MATERIAL PROVIDED:
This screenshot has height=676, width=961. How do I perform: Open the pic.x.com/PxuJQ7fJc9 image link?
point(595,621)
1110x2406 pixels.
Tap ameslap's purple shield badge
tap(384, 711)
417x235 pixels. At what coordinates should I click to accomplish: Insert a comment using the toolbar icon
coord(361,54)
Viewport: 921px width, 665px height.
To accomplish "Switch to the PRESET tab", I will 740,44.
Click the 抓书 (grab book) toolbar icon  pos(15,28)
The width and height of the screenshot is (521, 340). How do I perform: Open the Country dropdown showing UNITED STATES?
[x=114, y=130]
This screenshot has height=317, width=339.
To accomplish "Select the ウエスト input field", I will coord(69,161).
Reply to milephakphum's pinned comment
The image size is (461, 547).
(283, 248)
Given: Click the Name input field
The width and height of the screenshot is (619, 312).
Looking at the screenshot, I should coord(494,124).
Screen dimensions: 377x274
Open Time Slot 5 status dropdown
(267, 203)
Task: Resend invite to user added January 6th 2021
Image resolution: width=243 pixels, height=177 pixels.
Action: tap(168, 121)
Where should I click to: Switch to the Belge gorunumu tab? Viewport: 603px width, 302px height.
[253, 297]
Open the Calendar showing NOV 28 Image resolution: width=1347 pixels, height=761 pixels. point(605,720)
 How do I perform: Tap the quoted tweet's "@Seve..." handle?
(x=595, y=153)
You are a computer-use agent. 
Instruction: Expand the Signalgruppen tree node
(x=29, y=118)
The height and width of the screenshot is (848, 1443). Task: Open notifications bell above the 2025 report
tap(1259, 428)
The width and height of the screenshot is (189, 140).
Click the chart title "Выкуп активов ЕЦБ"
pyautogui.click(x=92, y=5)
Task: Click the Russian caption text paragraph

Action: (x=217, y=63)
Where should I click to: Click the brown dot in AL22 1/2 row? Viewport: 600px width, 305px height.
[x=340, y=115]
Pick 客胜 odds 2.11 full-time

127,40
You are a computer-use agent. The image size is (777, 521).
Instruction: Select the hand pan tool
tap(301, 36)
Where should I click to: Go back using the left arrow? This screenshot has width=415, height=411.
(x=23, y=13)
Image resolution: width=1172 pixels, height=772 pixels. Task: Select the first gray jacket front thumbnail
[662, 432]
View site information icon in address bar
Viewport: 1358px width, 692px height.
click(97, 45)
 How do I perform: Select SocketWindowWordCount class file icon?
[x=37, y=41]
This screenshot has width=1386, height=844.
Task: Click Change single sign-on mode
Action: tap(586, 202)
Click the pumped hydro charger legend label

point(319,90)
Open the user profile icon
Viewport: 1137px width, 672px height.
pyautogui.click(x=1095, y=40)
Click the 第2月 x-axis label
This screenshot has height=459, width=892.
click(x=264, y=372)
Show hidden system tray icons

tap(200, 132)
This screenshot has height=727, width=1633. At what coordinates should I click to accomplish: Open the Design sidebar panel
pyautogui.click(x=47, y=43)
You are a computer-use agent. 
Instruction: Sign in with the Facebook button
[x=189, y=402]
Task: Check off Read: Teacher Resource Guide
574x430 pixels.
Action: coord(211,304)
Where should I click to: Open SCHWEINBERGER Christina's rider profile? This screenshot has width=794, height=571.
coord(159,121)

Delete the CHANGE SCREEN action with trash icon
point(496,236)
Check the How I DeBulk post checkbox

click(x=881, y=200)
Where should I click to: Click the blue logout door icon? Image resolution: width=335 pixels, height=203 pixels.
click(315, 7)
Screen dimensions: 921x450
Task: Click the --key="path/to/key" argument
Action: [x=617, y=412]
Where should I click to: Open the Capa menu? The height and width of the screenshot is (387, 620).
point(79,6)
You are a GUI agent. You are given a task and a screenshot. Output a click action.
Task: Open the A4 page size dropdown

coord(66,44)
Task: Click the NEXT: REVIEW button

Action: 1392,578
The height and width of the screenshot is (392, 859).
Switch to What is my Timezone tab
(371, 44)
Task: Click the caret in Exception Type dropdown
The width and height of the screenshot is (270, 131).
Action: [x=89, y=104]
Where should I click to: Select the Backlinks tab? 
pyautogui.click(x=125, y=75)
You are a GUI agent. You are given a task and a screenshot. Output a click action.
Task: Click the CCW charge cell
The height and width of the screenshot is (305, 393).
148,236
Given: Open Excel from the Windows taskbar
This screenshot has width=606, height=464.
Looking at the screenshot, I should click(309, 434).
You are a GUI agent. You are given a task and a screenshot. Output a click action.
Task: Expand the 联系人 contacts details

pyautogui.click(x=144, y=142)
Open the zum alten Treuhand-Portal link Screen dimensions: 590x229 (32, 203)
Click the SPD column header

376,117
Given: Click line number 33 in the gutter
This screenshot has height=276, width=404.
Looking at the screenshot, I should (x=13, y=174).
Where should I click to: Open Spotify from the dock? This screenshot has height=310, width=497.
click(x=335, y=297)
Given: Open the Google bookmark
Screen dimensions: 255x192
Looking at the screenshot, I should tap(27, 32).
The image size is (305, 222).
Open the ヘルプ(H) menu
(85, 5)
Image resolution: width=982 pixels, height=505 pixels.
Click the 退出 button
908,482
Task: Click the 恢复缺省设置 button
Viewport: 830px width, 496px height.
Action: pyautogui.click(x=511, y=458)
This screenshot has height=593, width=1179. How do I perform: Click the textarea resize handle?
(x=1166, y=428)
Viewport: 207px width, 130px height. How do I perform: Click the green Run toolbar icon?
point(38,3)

TASK DIRECTIONS: Could you restate all of the lines above without altering a single word?

EXPECTED OUTPUT:
This screenshot has height=676, width=961. How do I perform: Open the pic.x.com/PxuJQ7fJc9 image link?
point(595,621)
1110x2406 pixels.
Tap ameslap's purple shield badge
tap(384, 711)
417x235 pixels. At what coordinates should I click to accomplish: Insert a comment using the toolbar icon
coord(361,54)
Viewport: 921px width, 665px height.
To accomplish "Switch to the PRESET tab", I will 740,44.
Click the 抓书 (grab book) toolbar icon  pos(15,28)
The width and height of the screenshot is (521, 340). How do I perform: Open the Country dropdown showing UNITED STATES?
[x=114, y=130]
This screenshot has height=317, width=339.
To accomplish "Select the ウエスト input field", I will coord(69,161).
Reply to milephakphum's pinned comment
The image size is (461, 547).
(283, 248)
Given: Click the Name input field
The width and height of the screenshot is (619, 312).
Looking at the screenshot, I should coord(494,124).
Screen dimensions: 377x274
Open Time Slot 5 status dropdown
(267, 203)
Task: Resend invite to user added January 6th 2021
Image resolution: width=243 pixels, height=177 pixels.
Action: tap(168, 121)
Where should I click to: Switch to the Belge gorunumu tab? Viewport: 603px width, 302px height.
[253, 297]
Open the Calendar showing NOV 28 Image resolution: width=1347 pixels, height=761 pixels. point(605,720)
 How do I perform: Tap the quoted tweet's "@Seve..." handle?
(x=595, y=153)
You are a computer-use agent. 
Instruction: Expand the Signalgruppen tree node
(x=29, y=118)
The height and width of the screenshot is (848, 1443). Task: Open notifications bell above the 2025 report
tap(1259, 428)
The width and height of the screenshot is (189, 140).
Click the chart title "Выкуп активов ЕЦБ"
pyautogui.click(x=92, y=5)
Task: Click the Russian caption text paragraph

Action: (x=217, y=63)
Where should I click to: Click the brown dot in AL22 1/2 row? Viewport: 600px width, 305px height.
[x=340, y=115]
Pick 客胜 odds 2.11 full-time

127,40
You are a computer-use agent. The image size is (777, 521).
Instruction: Select the hand pan tool
tap(301, 36)
Where should I click to: Go back using the left arrow? This screenshot has width=415, height=411.
(x=23, y=13)
Image resolution: width=1172 pixels, height=772 pixels. Task: Select the first gray jacket front thumbnail
[662, 432]
View site information icon in address bar
Viewport: 1358px width, 692px height.
click(97, 45)
 How do I perform: Select SocketWindowWordCount class file icon?
[x=37, y=41]
This screenshot has width=1386, height=844.
Task: Click Change single sign-on mode
Action: tap(586, 202)
Click the pumped hydro charger legend label

point(319,90)
Open the user profile icon
Viewport: 1137px width, 672px height.
pyautogui.click(x=1095, y=40)
Click the 第2月 x-axis label
This screenshot has height=459, width=892.
click(x=264, y=372)
Show hidden system tray icons

tap(200, 132)
This screenshot has height=727, width=1633. At what coordinates should I click to accomplish: Open the Design sidebar panel
pyautogui.click(x=47, y=43)
You are a computer-use agent. 
Instruction: Sign in with the Facebook button
[x=189, y=402]
Task: Check off Read: Teacher Resource Guide
574x430 pixels.
Action: coord(211,304)
Where should I click to: Open SCHWEINBERGER Christina's rider profile? This screenshot has width=794, height=571.
coord(159,121)

Delete the CHANGE SCREEN action with trash icon
point(496,236)
Check the How I DeBulk post checkbox

click(x=881, y=200)
Where should I click to: Click the blue logout door icon? Image resolution: width=335 pixels, height=203 pixels.
click(315, 7)
Screen dimensions: 921x450
Task: Click the --key="path/to/key" argument
Action: [x=617, y=412]
Where should I click to: Open the Capa menu? The height and width of the screenshot is (387, 620).
point(79,6)
You are a GUI agent. You are given a task and a screenshot. Output a click action.
Task: Open the A4 page size dropdown

coord(66,44)
Task: Click the NEXT: REVIEW button

Action: 1392,578
The height and width of the screenshot is (392, 859).
Switch to What is my Timezone tab
(371, 44)
Task: Click the caret in Exception Type dropdown
The width and height of the screenshot is (270, 131).
Action: [x=89, y=104]
Where should I click to: Select the Backlinks tab? 
pyautogui.click(x=125, y=75)
You are a GUI agent. You are given a task and a screenshot. Output a click action.
Task: Click the CCW charge cell
The height and width of the screenshot is (305, 393).
148,236
Given: Open Excel from the Windows taskbar
This screenshot has width=606, height=464.
Looking at the screenshot, I should click(309, 434).
You are a GUI agent. You are given a task and a screenshot. Output a click action.
Task: Expand the 联系人 contacts details

pyautogui.click(x=144, y=142)
Open the zum alten Treuhand-Portal link Screen dimensions: 590x229 (32, 203)
Click the SPD column header

376,117
Given: Click line number 33 in the gutter
This screenshot has height=276, width=404.
Looking at the screenshot, I should (x=13, y=174).
Where should I click to: Open Spotify from the dock? This screenshot has height=310, width=497.
click(x=335, y=297)
Given: Open the Google bookmark
Screen dimensions: 255x192
Looking at the screenshot, I should tap(27, 32).
The image size is (305, 222).
Open the ヘルプ(H) menu
(85, 5)
Image resolution: width=982 pixels, height=505 pixels.
Click the 退出 button
908,482
Task: Click the 恢复缺省设置 button
Viewport: 830px width, 496px height.
Action: pyautogui.click(x=511, y=458)
This screenshot has height=593, width=1179. How do I perform: Click the textarea resize handle?
(x=1166, y=428)
Viewport: 207px width, 130px height. How do I perform: Click the green Run toolbar icon?
point(38,3)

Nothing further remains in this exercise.